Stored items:
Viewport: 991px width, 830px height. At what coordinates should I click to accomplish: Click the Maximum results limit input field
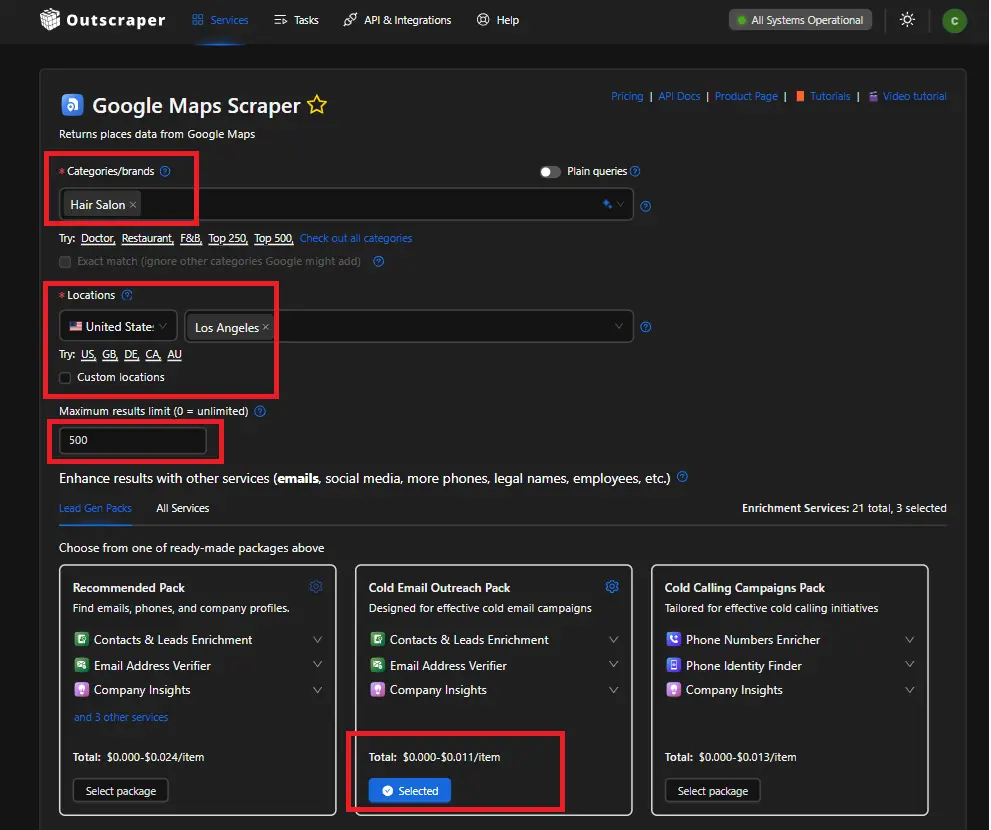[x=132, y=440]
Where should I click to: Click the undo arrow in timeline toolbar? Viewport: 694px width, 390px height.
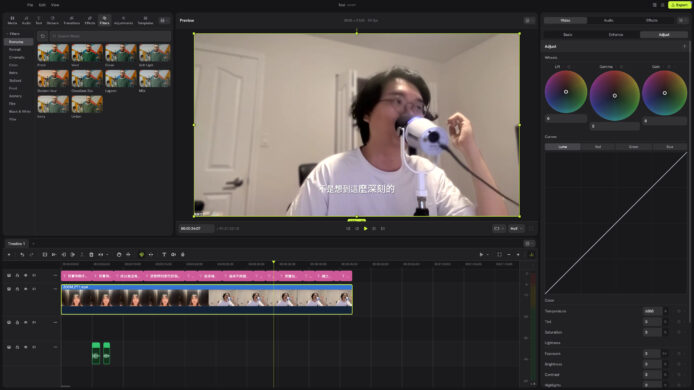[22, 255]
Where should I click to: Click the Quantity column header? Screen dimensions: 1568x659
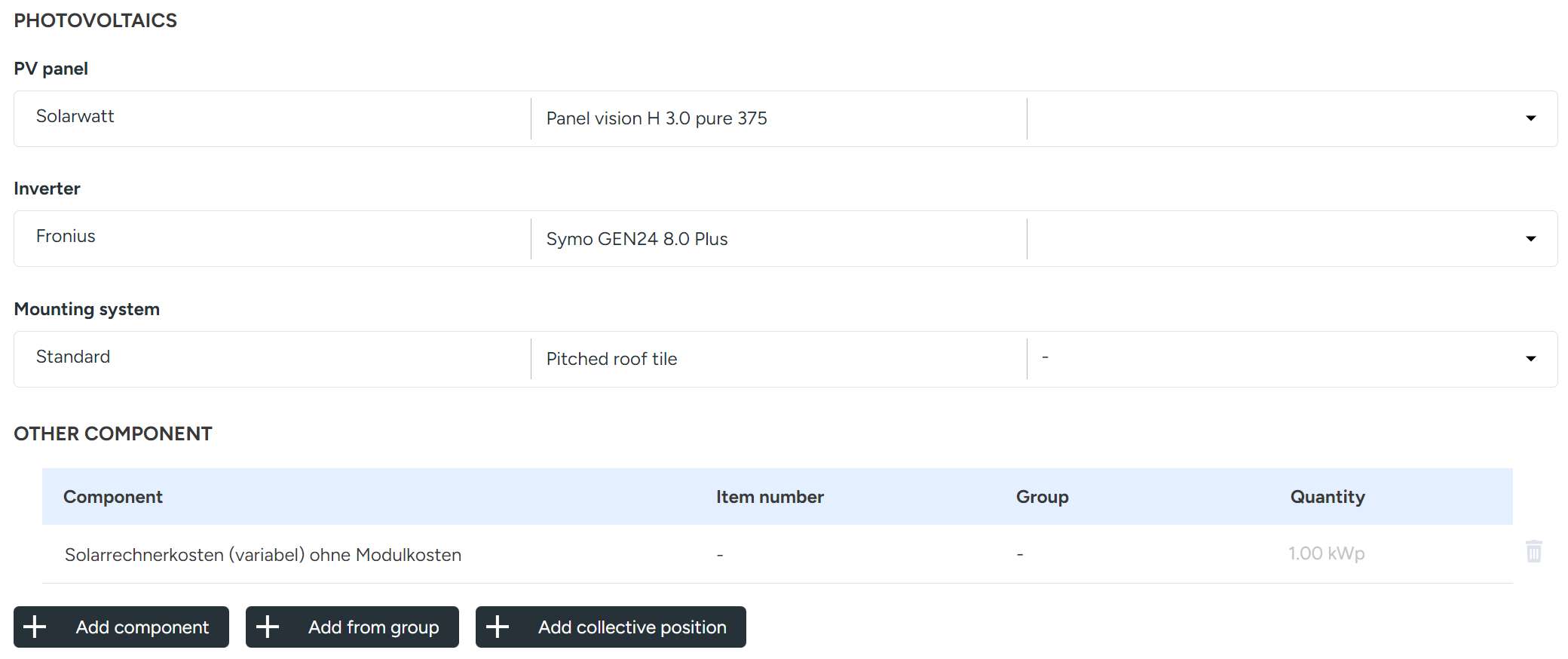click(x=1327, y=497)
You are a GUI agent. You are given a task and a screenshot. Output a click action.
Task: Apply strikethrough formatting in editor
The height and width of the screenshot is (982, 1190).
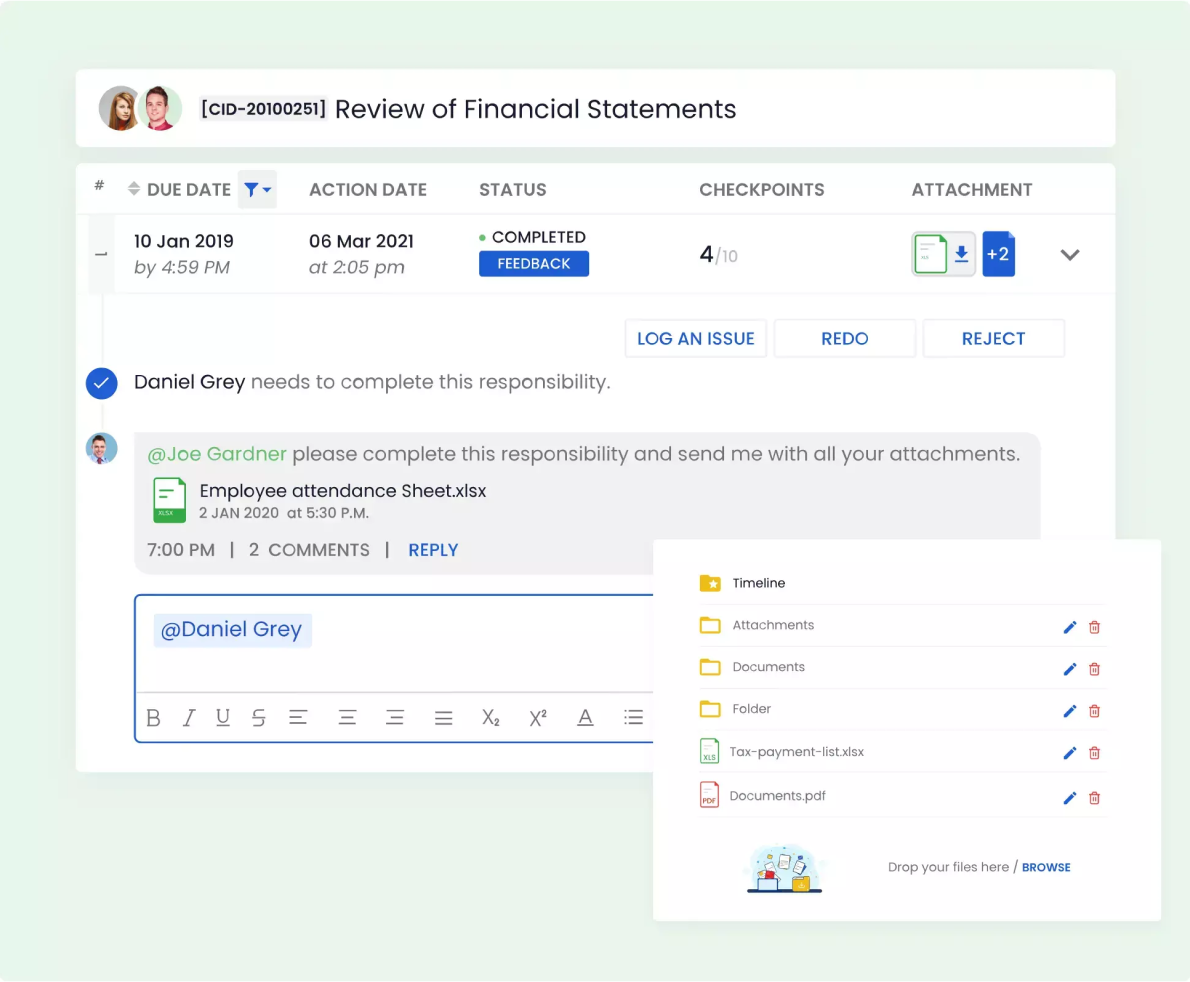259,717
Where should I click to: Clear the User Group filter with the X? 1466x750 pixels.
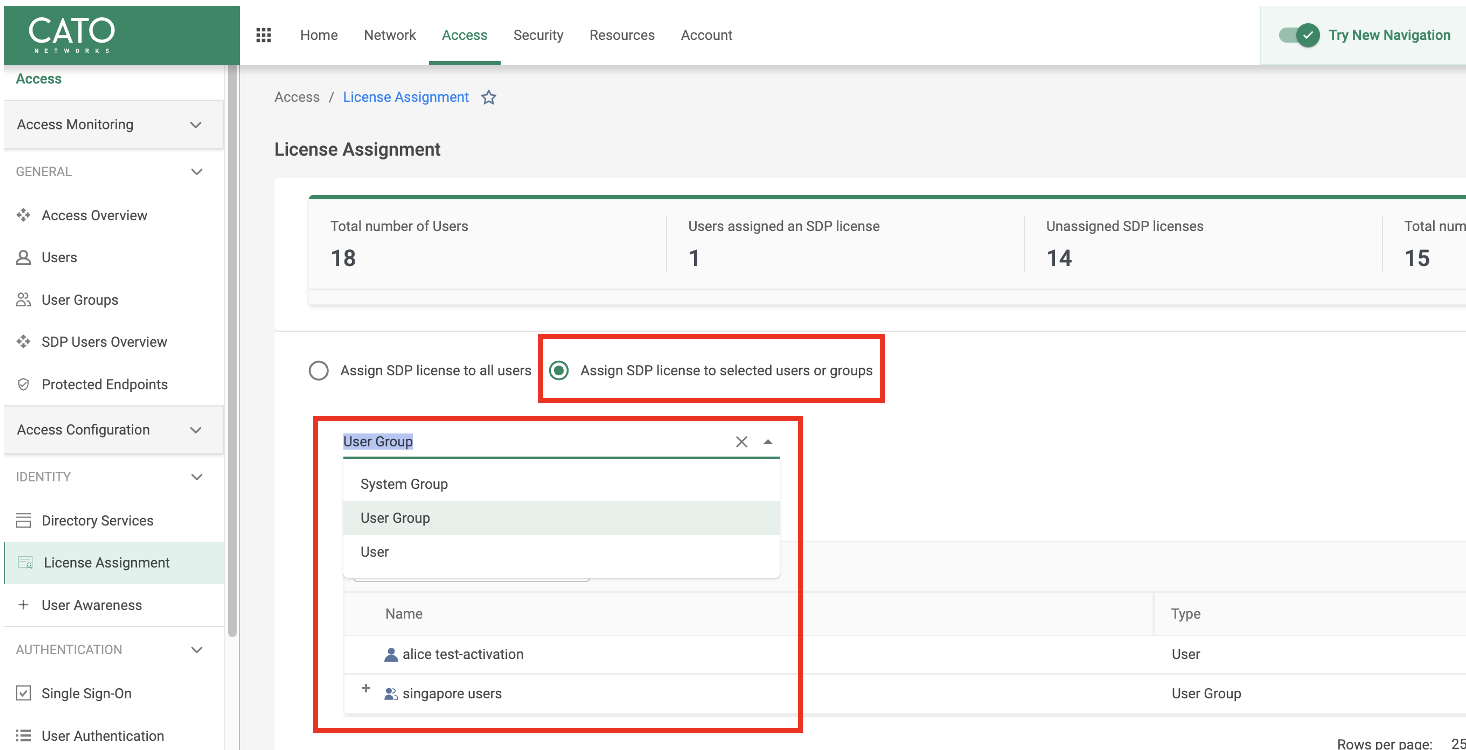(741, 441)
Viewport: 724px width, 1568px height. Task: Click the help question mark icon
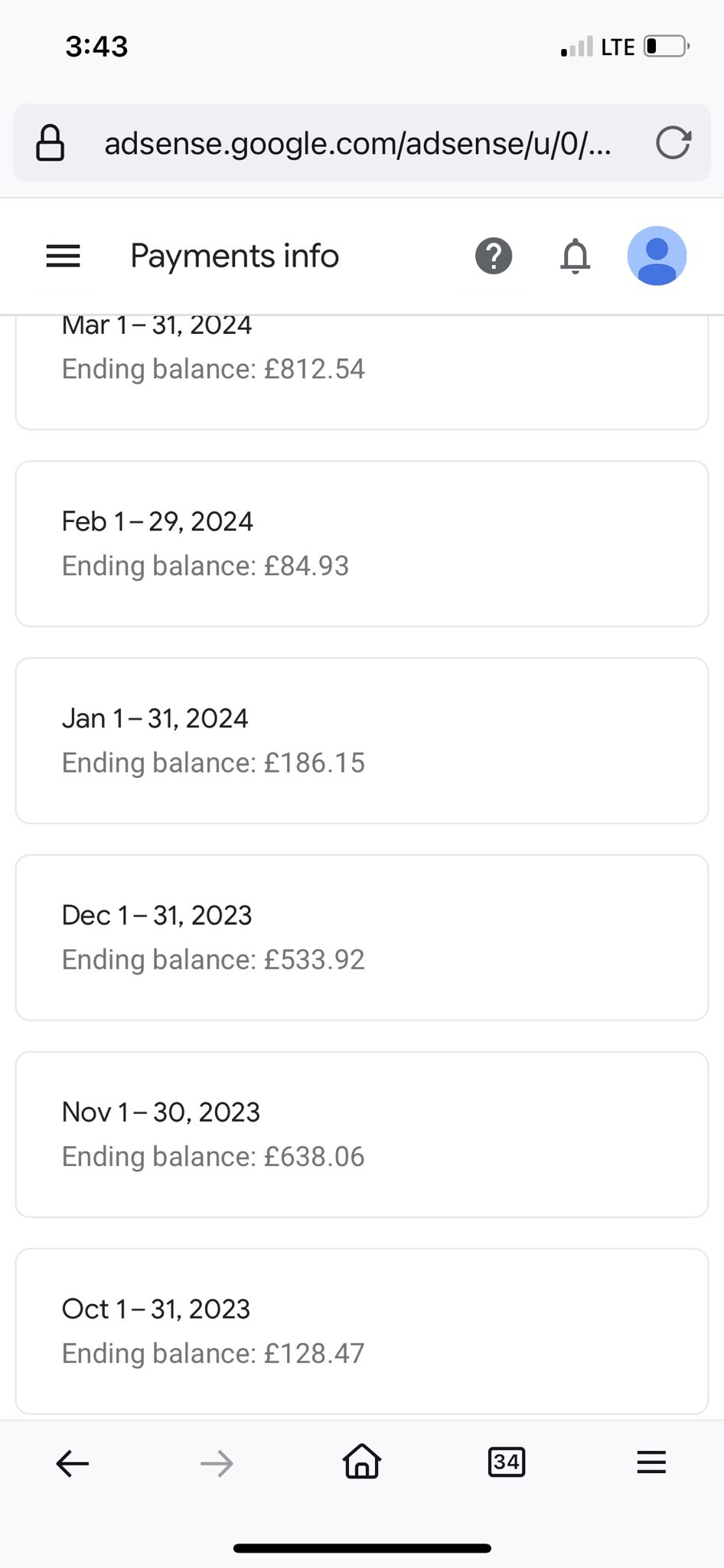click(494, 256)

What you are asked to do: Please copy the data above character for character, skipping any pictures.

Solution to the exercise:
Viewport: 991px width, 830px height. At what coordinates should I click to accomplish: Click the Maximum results limit input field
[x=132, y=440]
Where should I click to: Click the undo arrow in timeline toolbar? Viewport: 694px width, 390px height.
[22, 255]
Where should I click to: Click the Quantity column header? Screen dimensions: 1568x659
click(x=1327, y=497)
You are a GUI agent. You are given a task and a screenshot. Output a click action.
Task: Apply strikethrough formatting in editor
The height and width of the screenshot is (982, 1190).
259,717
Where should I click to: Clear the User Group filter with the X? 1466x750 pixels.
(741, 441)
Viewport: 724px width, 1568px height. Task: Click the help question mark icon
click(494, 256)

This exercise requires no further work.